Data supplied: Begin
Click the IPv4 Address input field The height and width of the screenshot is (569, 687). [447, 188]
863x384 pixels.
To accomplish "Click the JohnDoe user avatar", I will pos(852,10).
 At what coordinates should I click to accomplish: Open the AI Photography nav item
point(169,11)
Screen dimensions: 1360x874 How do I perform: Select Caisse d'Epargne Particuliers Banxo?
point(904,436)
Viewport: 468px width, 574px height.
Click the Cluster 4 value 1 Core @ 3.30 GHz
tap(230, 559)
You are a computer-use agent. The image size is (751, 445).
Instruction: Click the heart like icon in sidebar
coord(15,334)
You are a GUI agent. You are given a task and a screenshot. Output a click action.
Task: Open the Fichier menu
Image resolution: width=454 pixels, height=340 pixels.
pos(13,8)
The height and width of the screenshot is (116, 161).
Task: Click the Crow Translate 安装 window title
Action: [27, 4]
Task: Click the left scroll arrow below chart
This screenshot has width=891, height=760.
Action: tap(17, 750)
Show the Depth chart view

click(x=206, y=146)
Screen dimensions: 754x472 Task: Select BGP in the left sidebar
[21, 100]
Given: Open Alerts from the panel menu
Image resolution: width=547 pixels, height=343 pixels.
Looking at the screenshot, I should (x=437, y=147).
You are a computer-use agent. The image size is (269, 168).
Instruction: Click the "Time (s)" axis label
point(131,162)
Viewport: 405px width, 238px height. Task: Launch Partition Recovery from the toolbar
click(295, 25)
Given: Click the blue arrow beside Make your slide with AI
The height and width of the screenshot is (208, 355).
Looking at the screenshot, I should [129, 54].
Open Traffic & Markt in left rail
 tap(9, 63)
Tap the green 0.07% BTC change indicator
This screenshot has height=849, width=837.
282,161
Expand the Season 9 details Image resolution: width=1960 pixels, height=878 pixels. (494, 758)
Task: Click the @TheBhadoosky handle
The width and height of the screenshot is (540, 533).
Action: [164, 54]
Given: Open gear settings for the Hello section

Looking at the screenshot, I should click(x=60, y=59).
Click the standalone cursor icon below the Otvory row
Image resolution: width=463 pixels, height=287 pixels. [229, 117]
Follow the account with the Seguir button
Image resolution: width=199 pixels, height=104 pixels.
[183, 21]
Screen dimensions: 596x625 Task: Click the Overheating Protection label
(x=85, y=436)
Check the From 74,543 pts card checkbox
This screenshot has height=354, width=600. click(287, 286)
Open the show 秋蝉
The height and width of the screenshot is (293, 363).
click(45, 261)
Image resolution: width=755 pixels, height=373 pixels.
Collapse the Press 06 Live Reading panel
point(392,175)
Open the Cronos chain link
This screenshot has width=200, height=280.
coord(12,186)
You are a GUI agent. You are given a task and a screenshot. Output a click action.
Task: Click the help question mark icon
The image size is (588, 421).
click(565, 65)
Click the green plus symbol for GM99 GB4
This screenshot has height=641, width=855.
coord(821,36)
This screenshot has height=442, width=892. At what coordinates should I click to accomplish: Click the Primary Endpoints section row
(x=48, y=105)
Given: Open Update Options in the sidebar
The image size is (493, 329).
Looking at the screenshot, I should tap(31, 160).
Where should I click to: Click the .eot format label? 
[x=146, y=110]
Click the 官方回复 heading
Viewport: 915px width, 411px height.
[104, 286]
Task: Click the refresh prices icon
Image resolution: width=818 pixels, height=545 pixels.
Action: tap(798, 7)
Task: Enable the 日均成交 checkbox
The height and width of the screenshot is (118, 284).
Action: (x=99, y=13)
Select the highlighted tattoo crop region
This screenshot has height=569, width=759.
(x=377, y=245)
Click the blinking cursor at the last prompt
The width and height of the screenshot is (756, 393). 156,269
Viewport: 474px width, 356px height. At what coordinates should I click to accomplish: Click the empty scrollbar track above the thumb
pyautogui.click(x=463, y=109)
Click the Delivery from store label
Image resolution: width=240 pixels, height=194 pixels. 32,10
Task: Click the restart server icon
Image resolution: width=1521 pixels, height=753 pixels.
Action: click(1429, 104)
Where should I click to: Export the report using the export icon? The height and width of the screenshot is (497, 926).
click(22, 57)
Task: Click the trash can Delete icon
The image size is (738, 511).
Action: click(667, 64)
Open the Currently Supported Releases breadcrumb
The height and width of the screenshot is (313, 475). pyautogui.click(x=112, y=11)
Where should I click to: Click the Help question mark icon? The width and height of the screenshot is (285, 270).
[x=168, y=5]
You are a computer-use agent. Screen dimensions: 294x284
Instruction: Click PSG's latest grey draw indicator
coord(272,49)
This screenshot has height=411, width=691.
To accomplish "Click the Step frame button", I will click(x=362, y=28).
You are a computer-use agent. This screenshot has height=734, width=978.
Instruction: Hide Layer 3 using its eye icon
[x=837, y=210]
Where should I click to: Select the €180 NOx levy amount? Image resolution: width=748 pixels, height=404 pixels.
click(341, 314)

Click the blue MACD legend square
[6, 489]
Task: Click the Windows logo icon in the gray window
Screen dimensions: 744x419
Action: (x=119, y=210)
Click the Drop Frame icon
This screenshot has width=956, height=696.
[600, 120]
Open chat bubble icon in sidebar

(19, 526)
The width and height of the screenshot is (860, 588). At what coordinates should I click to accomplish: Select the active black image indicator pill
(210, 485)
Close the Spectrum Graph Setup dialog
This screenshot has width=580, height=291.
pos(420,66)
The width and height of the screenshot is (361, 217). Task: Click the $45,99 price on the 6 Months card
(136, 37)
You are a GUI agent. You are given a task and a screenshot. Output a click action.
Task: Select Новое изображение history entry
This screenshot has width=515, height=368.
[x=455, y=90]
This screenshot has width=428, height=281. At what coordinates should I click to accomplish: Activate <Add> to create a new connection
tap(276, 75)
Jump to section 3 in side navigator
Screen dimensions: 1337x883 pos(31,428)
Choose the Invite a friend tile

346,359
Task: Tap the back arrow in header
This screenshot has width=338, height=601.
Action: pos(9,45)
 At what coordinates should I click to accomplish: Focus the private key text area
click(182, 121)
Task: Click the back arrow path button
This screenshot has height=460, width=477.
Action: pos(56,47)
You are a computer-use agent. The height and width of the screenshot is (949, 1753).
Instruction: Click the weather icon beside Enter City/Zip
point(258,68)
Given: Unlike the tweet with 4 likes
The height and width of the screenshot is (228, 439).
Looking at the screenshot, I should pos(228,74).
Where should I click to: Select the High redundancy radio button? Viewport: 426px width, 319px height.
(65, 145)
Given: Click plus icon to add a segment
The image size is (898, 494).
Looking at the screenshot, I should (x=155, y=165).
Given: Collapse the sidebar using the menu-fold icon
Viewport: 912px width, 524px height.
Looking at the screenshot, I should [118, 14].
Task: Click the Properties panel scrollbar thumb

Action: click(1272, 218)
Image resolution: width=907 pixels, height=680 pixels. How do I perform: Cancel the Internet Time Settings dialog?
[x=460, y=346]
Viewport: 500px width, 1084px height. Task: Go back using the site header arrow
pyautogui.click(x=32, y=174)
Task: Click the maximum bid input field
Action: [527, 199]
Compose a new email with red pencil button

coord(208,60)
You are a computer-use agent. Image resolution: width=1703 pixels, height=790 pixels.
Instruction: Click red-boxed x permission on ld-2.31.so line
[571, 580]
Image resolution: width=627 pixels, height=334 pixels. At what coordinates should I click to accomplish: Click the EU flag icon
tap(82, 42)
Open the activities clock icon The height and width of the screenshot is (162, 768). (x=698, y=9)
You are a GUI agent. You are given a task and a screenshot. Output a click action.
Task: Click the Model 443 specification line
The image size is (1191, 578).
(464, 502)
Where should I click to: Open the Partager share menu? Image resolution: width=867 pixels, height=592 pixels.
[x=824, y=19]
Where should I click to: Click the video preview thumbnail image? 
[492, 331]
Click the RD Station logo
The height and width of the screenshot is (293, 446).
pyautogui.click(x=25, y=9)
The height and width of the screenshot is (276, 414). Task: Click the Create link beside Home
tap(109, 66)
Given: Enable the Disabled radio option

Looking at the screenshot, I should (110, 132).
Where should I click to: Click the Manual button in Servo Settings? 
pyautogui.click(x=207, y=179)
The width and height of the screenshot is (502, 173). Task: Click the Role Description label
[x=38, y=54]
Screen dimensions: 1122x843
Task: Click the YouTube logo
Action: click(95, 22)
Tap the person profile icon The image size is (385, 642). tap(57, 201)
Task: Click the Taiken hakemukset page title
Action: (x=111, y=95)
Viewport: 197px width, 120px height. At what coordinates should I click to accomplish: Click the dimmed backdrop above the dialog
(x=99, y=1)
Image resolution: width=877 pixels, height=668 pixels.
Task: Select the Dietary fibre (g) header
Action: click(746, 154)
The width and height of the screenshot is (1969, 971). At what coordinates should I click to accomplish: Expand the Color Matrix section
Data supplied: End
__Task instructions__
Once you reach the line containing "Where should I click to: Click the Manual", transcribe it and each line after it through the end of the material, exactly and with nothing added.

__Worked solution__
Where should I click to: Click the Manual button in Servo Settings? 
pyautogui.click(x=207, y=179)
The width and height of the screenshot is (502, 173). Task: Click the Role Description label
[x=38, y=54]
Screen dimensions: 1122x843
Task: Click the YouTube logo
Action: click(95, 22)
Tap the person profile icon The image size is (385, 642). tap(57, 201)
Task: Click the Taiken hakemukset page title
Action: (x=111, y=95)
Viewport: 197px width, 120px height. At what coordinates should I click to accomplish: Click the dimmed backdrop above the dialog
(x=99, y=1)
Image resolution: width=877 pixels, height=668 pixels.
Task: Select the Dietary fibre (g) header
Action: click(746, 154)
The width and height of the screenshot is (1969, 971). At what coordinates should I click to accomplish: Expand the Color Matrix section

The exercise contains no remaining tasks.